[Entries for locating text and elements]
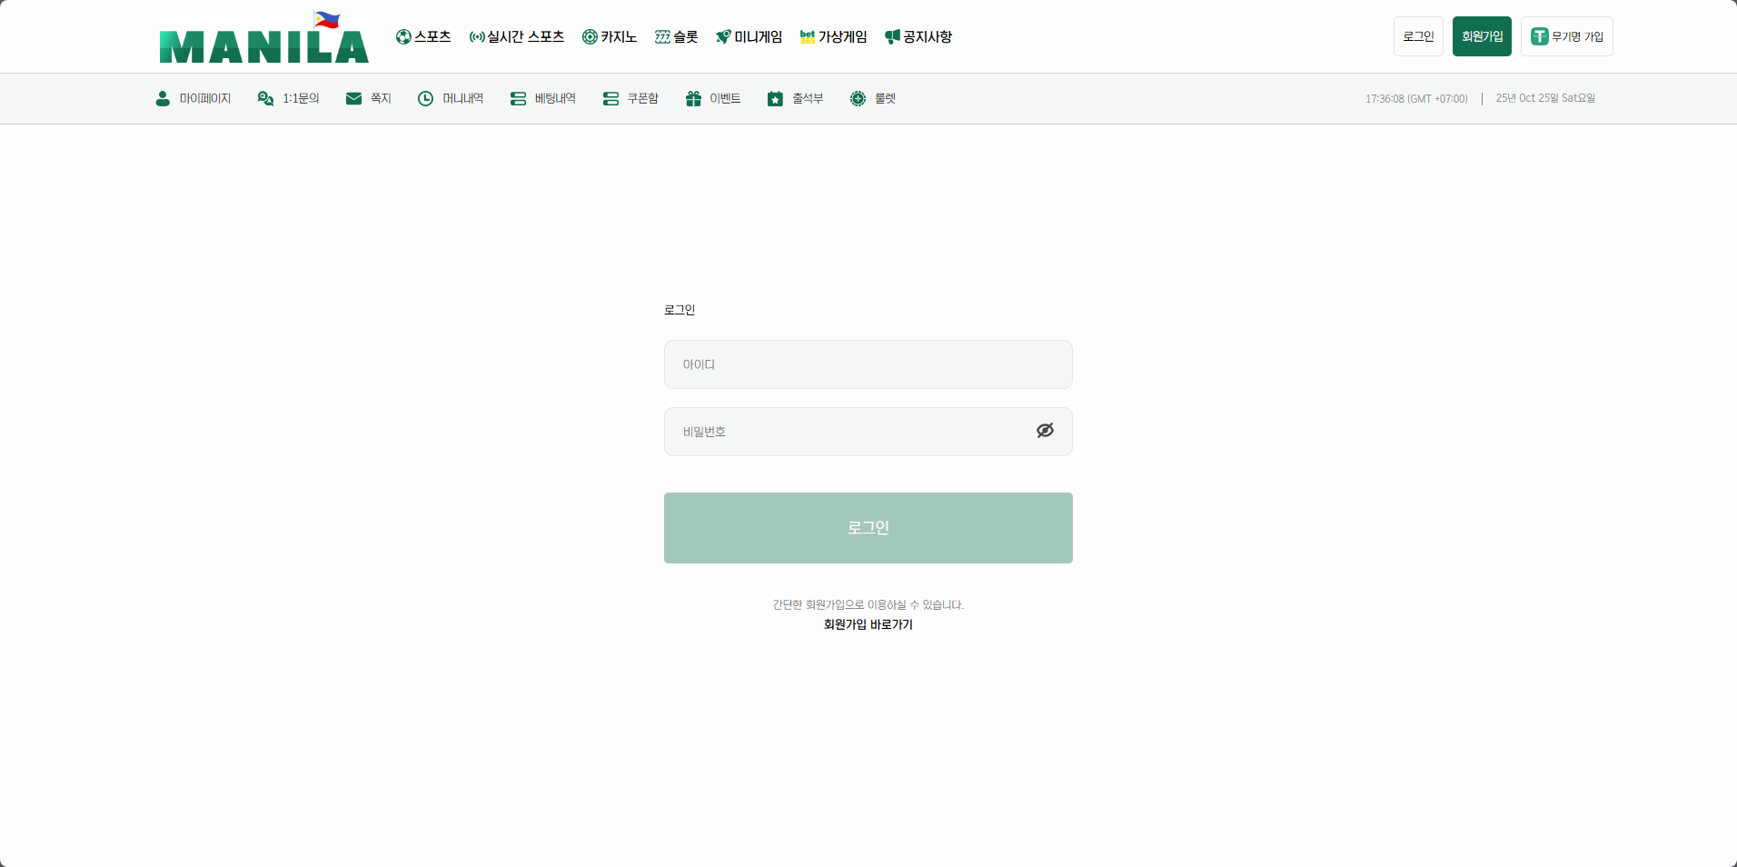Open the 미니게임 menu
Image resolution: width=1737 pixels, height=867 pixels.
(x=749, y=36)
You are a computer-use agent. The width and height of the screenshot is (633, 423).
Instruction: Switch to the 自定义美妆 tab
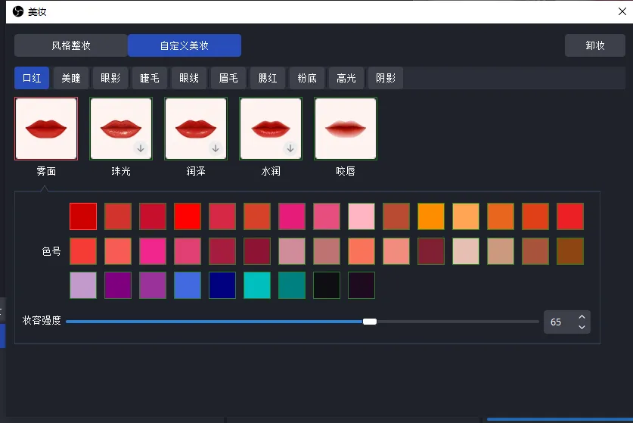coord(185,45)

Goal of the exercise:
Copy every line of the entries above word for word, omitting the pictures.

Answer:
Open the 미니게임 menu
Image resolution: width=1737 pixels, height=867 pixels.
(x=749, y=36)
You are a computer-use agent. The width and height of the screenshot is (633, 423).
Instruction: Switch to the 自定义美妆 tab
coord(185,45)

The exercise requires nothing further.